Quillblog points to an Entertainment Weekly piece on 25 classic book covers.  I like some of their choices, but others I’d never seen before.  Or even heard of.  It doesn’t exactly scream ‘classic’ when someone as book-centric as myself has never seen the cover (or did, but didn’t find it at all worth noting).  So I’ve made a short list of covers I’ve found memorable and that I can recall off the top of my head.

*I’d like to list all the designers, but I don’t have time to do the research at the moment.  I might go back and add them later.*

Here are some classics.  The first is probably my favorite book cover of all time.

Does anyone not love Penguin covers, both old and new?  I found this one in a library last year and thought the choice of William Blake for the art was inspired and made the book quite eye-catching.  (I glimpsed it from a few aisles over and just had to walk over to see what it was.)

The following two covers illicited the most curiosity and positive reactions from customers when I worked in a bookstore a few years ago.  They’re simple, but striking enough to stand out on the shelves from across a room.  I especially like the font on Russian Criminal Tattoo.

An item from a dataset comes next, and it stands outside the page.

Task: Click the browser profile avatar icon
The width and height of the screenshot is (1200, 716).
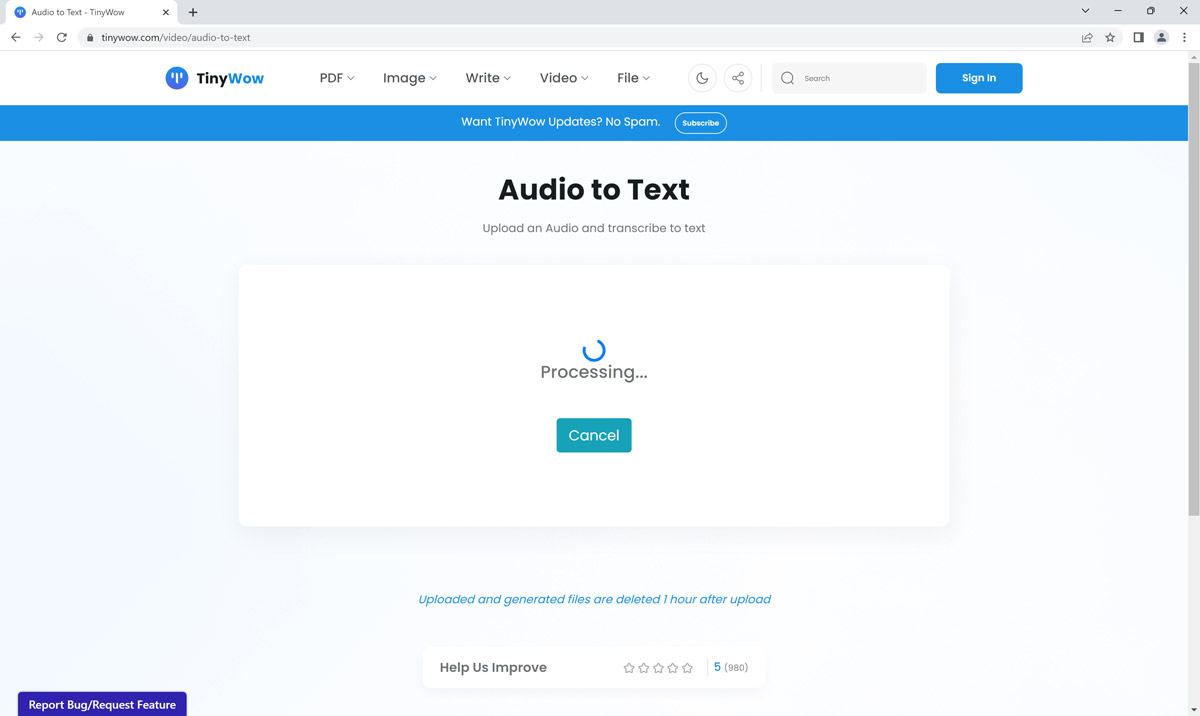Action: [1161, 37]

The following are two recent works whose covers I like a lot.  They’re both sitting on my shelf, waiting somewhat impatiently for me to finish Underworld.  I love the almost 3D look of the Darkmans cover; you want badly to pick it up.  And I know that I’m not in the majority on this, but I really love grafitti, so the Oscar Wao cover appeals to me on multiple levels.

Fun With Fonts

Slate has an interesting piece today by Jason Fagone, called YouType: The strange allure of making your own fonts, about the website FontStruct and the online community of amateur typographers.

If you’re reading this, you’re probably like me, and you have a job in which you stare at a screen all day. And it’s not even your screen. It’s somebody else’s pixels and windows and letters. Make a font and you start to screw with the scenery—the banal yet elemental DNA of your daily existence. It’s as if you could design and build your own subway turnstile or change the color of a Starbucks cup from off-white to fuchsia. Here’s a program that lets you commit a small, safe, infinitesimally subversive act and then share it with the world.

I visited the page of one of the fonts Fagone mentions in the piece, WPA Gothic. I, too, have a soft spot for the graphic arts of the 30s and 40s, so this one really appeals to me. The font creator also links to the wonderful WPA book poster that inspired the font:

More WPA posters are available at the Library of Congress website.